The other day, I was at the most expensive coffee shop in Pennsylvania.
Besides prices such as $10.50 for a mocha, there is nothing particularly special about the place. The coffee is so-so, yet it does a booming business, owing to the fact that it maintains a monopoly on the market place.
The scheme works like this: The coffee shop operates in a municipality where a single company owns the rights to sell food. Residents of the municipality have no choice but patronize the company's businesses because as denizens of this strange town, they are forced to use a strange currency that is good no where else in the world, the Point.
The exchange rate is variable, and ranges from a low of $2.37 to a high $3.70 for 1 Point. In other words, prices are not what they appear to be -- to figure out the true cost, residents must multiply everything by an average of three.
The town is University Park and the company is the Penn State Office of Food Services.
It is common knowledge that all undergraduates who live in the dorms must buy a meal plan. As a relic of the past, the policy is a practical ideal -- there are no kitchens in the dorms, so Penn State provides dining commons to allay the concerns of parents and to promote a sense of community, according to the director of Food Services, Barry Scerbo.
But this is not my parents' Penn State, so does the policy still make sense for Generation Now?
Yes, it does make sense, but a $10.50 mocha never will.
The way I see it, Food Services is a heroic dinosaur in the eon of uber-capitalism, and the epoch of corporatization. But, unfortunately, it is not the pure cold-blooded beast it once was. This animal is a warm wishy-washy waste of evolution that thrives on over-priced double-lattes and soy milk cappuccinos.
It is the disposable Pepsi-product of environmental pressures to sell out the community: Sell the school to Nike, cries Graham Spanier; There is pure profit in soil, declares potential Circleville Farm developers; Students want brand-recognition, explains the director of Food Services.
Let's examine the fossil record. About 15 years ago, at the time Food Services switched to the points system, students could only use their points at the dining commons and the eateries in the HUB-Robeson Center were all-cash operations.
Many students ended up with a surplus of points at the end of the semester because they skipped meals. Eventually, Food Services got fed-up with issuing rebate checks. "[A] refund is expensive for me," explained Scerbo.
So they decided to give students the opportunity to get ripped off, and at the same time, cheat themselves out of their dorm community -- the HUB began accepting points.

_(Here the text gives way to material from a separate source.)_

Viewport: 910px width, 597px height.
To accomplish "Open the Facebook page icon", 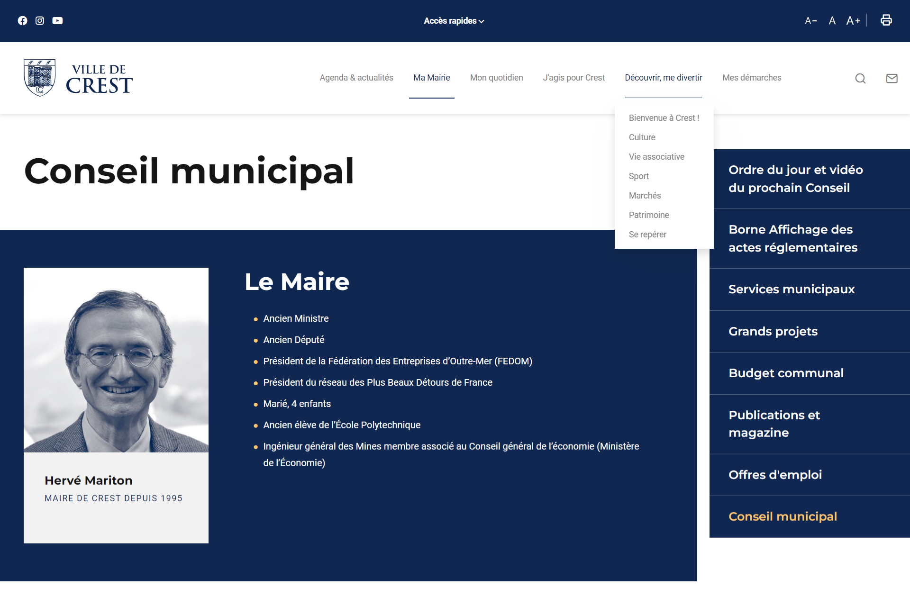I will pyautogui.click(x=22, y=20).
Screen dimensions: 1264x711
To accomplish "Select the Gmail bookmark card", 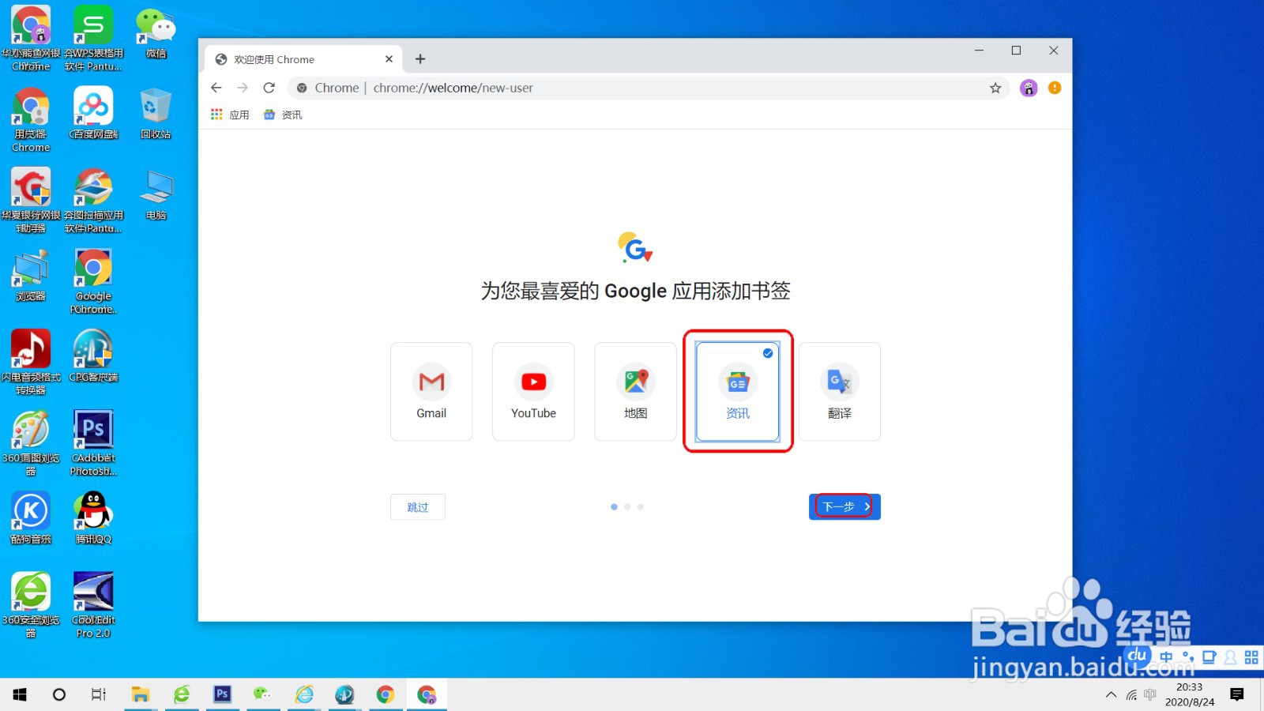I will [x=431, y=391].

Students can purchase food in the commons at a heavily discounted price, reflecting the students' investment in the "base cost" of running Food Services, which is paid at the time the plan is purchased. At the same time, the shops in the HUB are full-priced.
And so the most expensive coffee shop in Pennsylvania was born.
No matter how you look at it, if you have a meal plan, it never makes sense to use points to eat in the HUB. Financial considerations aside, the HUB is still a dining rip-off. It cannot and should not replace the experience of dining with neighbors, eating consistently and healthfully, using real plates and silverware, bending spoons out of shape, grabbing "hand fruit" to go, and flirting with the student who dishes out your mashed potatoes -- the one who actually has the time to flirt back, because the coffee is always self-serve, and there are no mochas to be made.